🤖 AI Summary
Monocular 3D perception for railway L4 autonomous trains faces severe challenges in ultra-long-range scenarios (>1 km), where conventional methods suffer from poor depth estimation accuracy and low recall for small, distant objects (e.g., track intrusions and pedestrians).
Method: We propose a LiDAR-supervised, segmented monocular long-range 3D detection framework featuring dual detection heads—short-range (≤250 m) and long-range (>250 m)—to overcome monocular depth ambiguity at distance. A YOLOv9-enhanced 2.5D detector is jointly optimized with a LiDAR-guided depth estimation network.
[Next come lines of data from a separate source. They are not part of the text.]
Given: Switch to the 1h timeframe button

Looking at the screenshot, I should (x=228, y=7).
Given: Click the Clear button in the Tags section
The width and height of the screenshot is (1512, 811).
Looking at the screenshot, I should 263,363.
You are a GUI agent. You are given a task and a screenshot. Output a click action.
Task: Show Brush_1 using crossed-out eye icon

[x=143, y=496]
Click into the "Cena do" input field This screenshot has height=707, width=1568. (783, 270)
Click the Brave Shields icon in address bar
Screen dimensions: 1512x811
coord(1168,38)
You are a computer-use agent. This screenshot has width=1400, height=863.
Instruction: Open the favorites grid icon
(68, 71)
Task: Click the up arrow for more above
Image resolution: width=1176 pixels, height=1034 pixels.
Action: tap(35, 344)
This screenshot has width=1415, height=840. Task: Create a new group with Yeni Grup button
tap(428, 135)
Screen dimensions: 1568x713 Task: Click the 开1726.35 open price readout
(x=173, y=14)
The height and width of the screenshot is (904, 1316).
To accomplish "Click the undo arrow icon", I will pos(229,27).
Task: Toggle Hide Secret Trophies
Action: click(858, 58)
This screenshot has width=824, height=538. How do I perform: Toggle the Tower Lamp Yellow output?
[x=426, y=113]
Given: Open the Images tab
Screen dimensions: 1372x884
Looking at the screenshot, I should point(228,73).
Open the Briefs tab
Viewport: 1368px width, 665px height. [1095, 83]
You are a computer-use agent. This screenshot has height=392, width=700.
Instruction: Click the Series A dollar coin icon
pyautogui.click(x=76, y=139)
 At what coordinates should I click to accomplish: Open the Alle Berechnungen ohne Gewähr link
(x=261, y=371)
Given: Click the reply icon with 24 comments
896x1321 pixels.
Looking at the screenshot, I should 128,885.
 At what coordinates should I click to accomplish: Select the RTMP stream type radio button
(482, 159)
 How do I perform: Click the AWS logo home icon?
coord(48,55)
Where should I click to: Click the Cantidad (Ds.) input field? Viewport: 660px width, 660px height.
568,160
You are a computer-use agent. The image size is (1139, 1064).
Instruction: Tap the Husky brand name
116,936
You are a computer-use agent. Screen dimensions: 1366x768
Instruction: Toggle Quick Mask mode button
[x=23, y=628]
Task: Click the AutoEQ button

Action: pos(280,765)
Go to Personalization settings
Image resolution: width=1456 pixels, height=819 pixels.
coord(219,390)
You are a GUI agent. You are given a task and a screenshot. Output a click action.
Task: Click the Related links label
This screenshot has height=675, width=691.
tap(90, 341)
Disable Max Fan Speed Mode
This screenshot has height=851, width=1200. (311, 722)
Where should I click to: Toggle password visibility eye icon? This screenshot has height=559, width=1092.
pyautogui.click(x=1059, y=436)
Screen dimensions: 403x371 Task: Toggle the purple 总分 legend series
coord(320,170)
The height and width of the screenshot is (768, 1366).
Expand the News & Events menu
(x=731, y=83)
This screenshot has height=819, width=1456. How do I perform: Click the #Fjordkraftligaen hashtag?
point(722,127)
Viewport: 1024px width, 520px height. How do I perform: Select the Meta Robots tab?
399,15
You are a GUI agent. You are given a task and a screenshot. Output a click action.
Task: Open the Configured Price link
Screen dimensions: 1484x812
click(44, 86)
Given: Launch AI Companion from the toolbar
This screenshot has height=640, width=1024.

Contribution/Results: On the OSDaR23 dataset, our method achieves the first robust monocular 3D detection within 250 m, significantly improving recall for small distant objects. It delivers the first production-viable, safety-critical long-range monocular 3D perception solution for railway automation.
📝 Abstract
Railway systems, particularly in Germany, require high levels of automation to address legacy infrastructure challenges and increase train traffic safely. A key component of automation is robust long-range perception, essential for early hazard detection, such as obstacles at level crossings or pedestrians on tracks. Unlike automotive systems with braking distances of ~70 meters, trains require perception ranges exceeding 1 km. This paper presents an deep-learning-based approach for long-range 3D object detection tailored for autonomous trains. The method relies solely on monocular images, inspired by the Faraway-Frustum approach, and incorporates LiDAR data during training to improve depth estimation. The proposed pipeline consists of four key modules: (1) a modified YOLOv9 for 2.5D object detection, (2) a depth estimation network, and (3-4) dedicated short- and long-range 3D detection heads. Evaluations on the OSDaR23 dataset demonstrate the effectiveness of the approach in detecting objects up to 250 meters. Results highlight its potential for railway automation and outline areas for future improvement.